The warning’s requirement to use a 12-lead electrocardiograph (ECG) before administration of the drug, and continued monitoring for arrhythmias for two to three hours after completing treatment has “effectively removed droperidol for use as a treatment for postoperative nausea and vomiting,” ASA’s Cullen said.
“Yes, anesthesiologists typically monitor ECG intraoperatively, and yes, it’s monitored postoperatively in the recovery room, but it’s not typically monitored for two or three hours after administration of the drug,” he maintained.
Many anesthesiologists are vexed by concerns of facing malpractice suits if a patient experiences an adverse event associated with droperidol, Cullen asserted.
“Anesthesiologists now fear that if they give that drug and the patient has any complication, whether it’s related to droperidol or not, if it comes out in the courtroom or in the testimony . . . that you gave droperidol and didn’t monitor the patient appropriately, no matter what the complication is, you’re kind of hanging yourself out to dry,” he lamented.
Many hospitals, pharmacies, and physicians have removed droperidol from their formularies because of similar concerns, Cullen added.
“They just don’t want to take the risk associated with it,” he said.
The alternative drugs to droperidol for PONV, such as ondansetron, may pose a greater risk to patients, Cullen asserted.
But FDA’s Chang said droperidol should be used only after other drugs had been tried first. “In other words, [droperidol] was regulated to second-line status, and that again was a reflection of the very high level of concern that we had for the drug at the time,” she said.
The recommendation for a baseline ECG and ECG monitoring was “in accordance with the best advice and guidance that we have with respect to these drugs that can prolong QT,” Chang said.
The monitoring period was based on literature that reported that the elimination half-life for droperidol is about two to three hours, she said.
“The most conservative approach might have been to say . . . ECG monitoring should go on for two to three half-lives when we’re pretty sure that the drug is more or less gone,” Chang said. “But when we started looking at a possible monitoring time of six to nine hours, that seemed to be clinically impracticable, and the two to three hours was chosen as sort of a compromise between what might be clinically practicable and the pharmacokinetic considerations.”
Chang said that the black-box warning is “really just a tool to try to emphasize particular safety information.”
“We’re certainly aware that in practice and in the community a boxed warning can have a different significance,” she said.
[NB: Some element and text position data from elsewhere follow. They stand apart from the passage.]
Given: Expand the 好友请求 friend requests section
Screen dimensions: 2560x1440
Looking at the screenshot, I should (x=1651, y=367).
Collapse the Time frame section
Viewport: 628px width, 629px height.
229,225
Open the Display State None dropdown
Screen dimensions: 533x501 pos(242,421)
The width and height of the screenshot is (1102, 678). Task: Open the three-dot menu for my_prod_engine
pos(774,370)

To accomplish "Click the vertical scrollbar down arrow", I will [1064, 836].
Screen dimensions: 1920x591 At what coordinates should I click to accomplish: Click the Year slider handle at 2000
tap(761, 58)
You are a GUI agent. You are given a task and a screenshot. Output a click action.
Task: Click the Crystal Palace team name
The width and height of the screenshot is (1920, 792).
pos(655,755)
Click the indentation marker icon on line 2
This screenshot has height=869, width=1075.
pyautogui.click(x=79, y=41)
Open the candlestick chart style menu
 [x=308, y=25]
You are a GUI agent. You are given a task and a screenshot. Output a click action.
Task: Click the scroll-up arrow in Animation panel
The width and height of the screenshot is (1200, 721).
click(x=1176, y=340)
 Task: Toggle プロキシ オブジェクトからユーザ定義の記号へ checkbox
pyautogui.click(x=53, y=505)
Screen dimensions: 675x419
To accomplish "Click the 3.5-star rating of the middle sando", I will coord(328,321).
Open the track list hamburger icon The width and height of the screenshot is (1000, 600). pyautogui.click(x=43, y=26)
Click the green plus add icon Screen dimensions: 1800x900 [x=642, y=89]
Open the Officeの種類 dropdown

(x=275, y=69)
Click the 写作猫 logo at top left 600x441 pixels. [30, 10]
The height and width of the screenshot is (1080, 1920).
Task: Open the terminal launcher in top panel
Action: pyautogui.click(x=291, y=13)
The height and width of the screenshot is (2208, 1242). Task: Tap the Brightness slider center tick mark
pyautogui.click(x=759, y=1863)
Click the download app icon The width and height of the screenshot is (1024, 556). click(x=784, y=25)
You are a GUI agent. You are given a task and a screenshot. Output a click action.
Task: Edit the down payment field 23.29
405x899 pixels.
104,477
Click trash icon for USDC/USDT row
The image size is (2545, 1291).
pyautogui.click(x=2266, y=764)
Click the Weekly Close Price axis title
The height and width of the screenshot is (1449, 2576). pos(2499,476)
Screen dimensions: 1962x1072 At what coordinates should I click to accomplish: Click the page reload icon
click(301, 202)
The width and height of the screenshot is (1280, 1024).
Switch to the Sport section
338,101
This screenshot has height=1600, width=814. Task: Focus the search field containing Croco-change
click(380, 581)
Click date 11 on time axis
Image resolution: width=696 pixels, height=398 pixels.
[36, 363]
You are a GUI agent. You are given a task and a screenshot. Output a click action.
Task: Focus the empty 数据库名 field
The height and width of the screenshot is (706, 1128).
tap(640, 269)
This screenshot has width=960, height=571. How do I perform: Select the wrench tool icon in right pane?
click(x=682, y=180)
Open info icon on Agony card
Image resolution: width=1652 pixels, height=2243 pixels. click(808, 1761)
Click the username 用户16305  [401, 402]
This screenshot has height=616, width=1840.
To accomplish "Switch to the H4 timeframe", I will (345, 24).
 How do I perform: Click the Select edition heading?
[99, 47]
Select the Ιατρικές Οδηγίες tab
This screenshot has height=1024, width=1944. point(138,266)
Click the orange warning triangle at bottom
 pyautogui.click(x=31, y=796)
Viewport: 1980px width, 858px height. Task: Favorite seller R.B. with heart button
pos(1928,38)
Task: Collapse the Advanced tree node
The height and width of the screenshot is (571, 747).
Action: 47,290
Committee members agreed that regulators were justified in requiring the addition of the black box to droperidol’s labeling because of the lack of safety data available to FDA about the drug and reports the agency received about QT-interval prolongation and TdP associated with droperidol use.
Panel members also agreed that additional data were necessary for review before FDA could make any further decisions about droperidol’s labeling.
Akorn’s Alam acknowledged that his company has not manufactured droperidol “for the last two years” because Janssen stopped supplying the Illinois company with raw materials to make the drug.
Akorn has selected a “European vendor” from which to obtain the raw materials for droperidol, Alam told the advisory committee.
“We’re still working with FDA for the clearance of that alternate vendor,” he said.
Alam claimed that a company in Paris, France, called OTL Pharma is manufacturing droperidol, “and they sell to six countries without a black-box warning.”
“As of yesterday before I came [to the meeting], I contacted them again in France,” he said. “They said they do not have any torsades. They have no records of any QT prolongation.”
FDA’s Rappaport said that FDA does not have information supporting Alam’s claims that droperidol has been approved by French regulators for PONV use.
“We can certainly look into it,” he told the advisory committee.